Comment There are risks, of course. (Score 1) 83
Kudos for staying under budget, Estonia. But let's look at what we have here. An easy-to-use, ubiquitous identity solution that's easily integrated everywhere?
Sounds cool, right? But only if you trust your government, and every government thereafter. With small countries (Estonia, Iceland) this is much easier than with bigger countries. And I'm not even talking Russia or the US, but, say, the supposedly benign and enlightened folks in the UK. First there was the anti-child porn filter, that wasn't to be used for anything else, honest. Then there's that every internet connection is now to be filtered by default for the children's well-being and safety from porn; you have to ring up and admit you're a pervert and prove your identity to "opt-in to porn" (notice dishonest wordgame tactic, that "opt-in" is in the law itself). Let's take the logging and snooping by GCHQ on behalf of the NSA as a given and move on. For next up: The rightsholders mafia have figured out that a few simple lawsuits can make ISPs filter their client's internet connections on their behalf, too.
This sort of thing would be that much easier with an electronic identity card. Staying with the example, the UK already had identity cards, due to world war two, and only got rid of them in the fifties. During that time, the number of "functions" associated with the card rose from three (3) to thirty-five (35). That's quite a bit of function creep, well before the computer became mainstream.

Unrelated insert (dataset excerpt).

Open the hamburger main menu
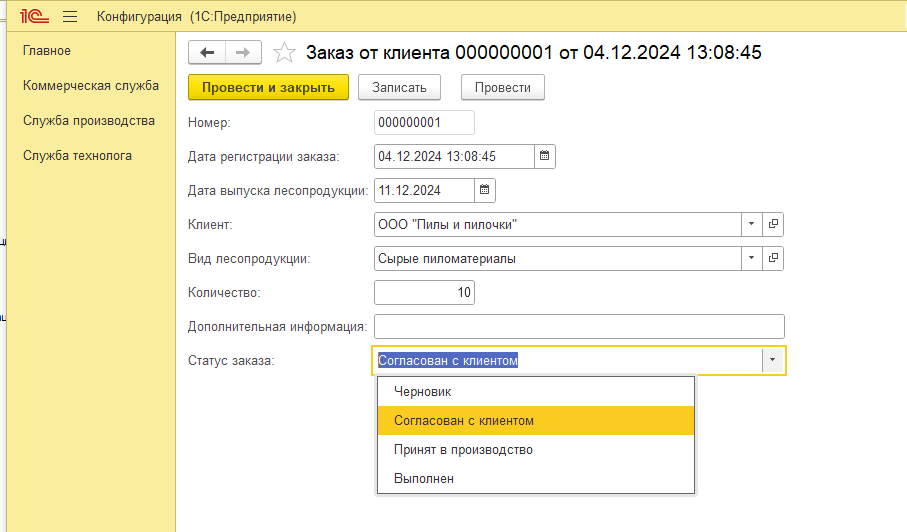 pos(70,17)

There are many more examples. A canonical example would be the 100 flowers campaign. But now with the internet and ubiquitous electronic surveillance and handy dandy electronic identity cards attached. I don't think I want to live in such a country.
"It could never happen here" is not a valid excuse, even if you can prove that to be true in all cases in your country. So simply rolling out electronic identity cards is not something I want to happen. Exactly because they're so easy to use, they are a direct threat to my privacy.

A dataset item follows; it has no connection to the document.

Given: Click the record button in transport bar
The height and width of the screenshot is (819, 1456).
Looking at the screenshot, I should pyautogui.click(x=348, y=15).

The fix, by the by, is not to make them hard to use. It's to figure out how to make zero-knowledge identification work, to support multiple identities in a sensible way, and so on. Because we do need electronic identities, but the standard translation of one state issued identity per person is no longer good enough. Hasn't been for a while. Just count the number of times you've used a throwaway email address.
So if Estonia wants to keep on being a leader in this field, they will have to learn how to do this.